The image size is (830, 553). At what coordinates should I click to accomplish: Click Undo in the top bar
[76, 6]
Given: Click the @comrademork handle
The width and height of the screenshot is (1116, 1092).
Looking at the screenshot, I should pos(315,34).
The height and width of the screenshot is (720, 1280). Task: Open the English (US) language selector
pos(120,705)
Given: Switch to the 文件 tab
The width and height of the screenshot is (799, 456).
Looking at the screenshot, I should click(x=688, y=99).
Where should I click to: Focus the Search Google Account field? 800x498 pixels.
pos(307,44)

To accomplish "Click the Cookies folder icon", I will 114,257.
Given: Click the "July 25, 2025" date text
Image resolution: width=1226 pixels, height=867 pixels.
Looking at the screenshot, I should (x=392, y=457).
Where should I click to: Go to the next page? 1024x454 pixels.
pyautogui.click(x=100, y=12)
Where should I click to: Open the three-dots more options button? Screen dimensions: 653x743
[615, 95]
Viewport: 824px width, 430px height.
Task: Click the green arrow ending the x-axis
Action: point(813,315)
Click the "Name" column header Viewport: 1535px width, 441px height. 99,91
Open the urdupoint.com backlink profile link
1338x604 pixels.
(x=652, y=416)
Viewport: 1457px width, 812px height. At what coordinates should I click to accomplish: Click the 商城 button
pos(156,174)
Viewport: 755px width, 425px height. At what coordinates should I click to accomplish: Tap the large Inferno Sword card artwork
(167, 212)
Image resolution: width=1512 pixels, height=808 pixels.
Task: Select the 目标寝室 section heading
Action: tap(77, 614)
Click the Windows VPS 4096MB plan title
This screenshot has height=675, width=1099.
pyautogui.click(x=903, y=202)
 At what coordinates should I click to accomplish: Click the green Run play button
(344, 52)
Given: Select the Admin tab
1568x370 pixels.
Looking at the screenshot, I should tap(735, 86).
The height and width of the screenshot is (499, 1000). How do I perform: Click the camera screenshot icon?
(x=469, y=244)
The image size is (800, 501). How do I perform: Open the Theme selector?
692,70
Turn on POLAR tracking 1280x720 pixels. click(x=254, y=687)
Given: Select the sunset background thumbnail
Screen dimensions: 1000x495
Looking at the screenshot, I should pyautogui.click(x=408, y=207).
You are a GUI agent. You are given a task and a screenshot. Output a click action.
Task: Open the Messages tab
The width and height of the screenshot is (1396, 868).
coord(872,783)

TASK GOAL | Transcribe all of the material without omitting a line.

RESPONSE BOX |
The image size is (830, 553). At what coordinates should I click to accomplish: Click Undo in the top bar
[76, 6]
Given: Click the @comrademork handle
The width and height of the screenshot is (1116, 1092).
Looking at the screenshot, I should pos(315,34).
The height and width of the screenshot is (720, 1280). Task: Open the English (US) language selector
pos(120,705)
Given: Switch to the 文件 tab
The width and height of the screenshot is (799, 456).
Looking at the screenshot, I should click(x=688, y=99).
Where should I click to: Focus the Search Google Account field? 800x498 pixels.
pos(307,44)

To accomplish "Click the Cookies folder icon", I will 114,257.
Given: Click the "July 25, 2025" date text
Image resolution: width=1226 pixels, height=867 pixels.
Looking at the screenshot, I should (x=392, y=457).
Where should I click to: Go to the next page? 1024x454 pixels.
pyautogui.click(x=100, y=12)
Where should I click to: Open the three-dots more options button? Screen dimensions: 653x743
[615, 95]
Viewport: 824px width, 430px height.
Task: Click the green arrow ending the x-axis
Action: point(813,315)
Click the "Name" column header Viewport: 1535px width, 441px height. 99,91
Open the urdupoint.com backlink profile link
1338x604 pixels.
(x=652, y=416)
Viewport: 1457px width, 812px height. At what coordinates should I click to accomplish: Click the 商城 button
pos(156,174)
Viewport: 755px width, 425px height. At what coordinates should I click to accomplish: Tap the large Inferno Sword card artwork
(167, 212)
Image resolution: width=1512 pixels, height=808 pixels.
Task: Select the 目标寝室 section heading
Action: tap(77, 614)
Click the Windows VPS 4096MB plan title
This screenshot has height=675, width=1099.
pyautogui.click(x=903, y=202)
 At what coordinates should I click to accomplish: Click the green Run play button
(344, 52)
Given: Select the Admin tab
1568x370 pixels.
Looking at the screenshot, I should tap(735, 86).
The height and width of the screenshot is (499, 1000). How do I perform: Click the camera screenshot icon?
(x=469, y=244)
The image size is (800, 501). How do I perform: Open the Theme selector?
692,70
Turn on POLAR tracking 1280x720 pixels. click(x=254, y=687)
Given: Select the sunset background thumbnail
Screen dimensions: 1000x495
Looking at the screenshot, I should pyautogui.click(x=408, y=207).
You are a GUI agent. You are given a task and a screenshot. Output a click action.
Task: Open the Messages tab
The width and height of the screenshot is (1396, 868).
coord(872,783)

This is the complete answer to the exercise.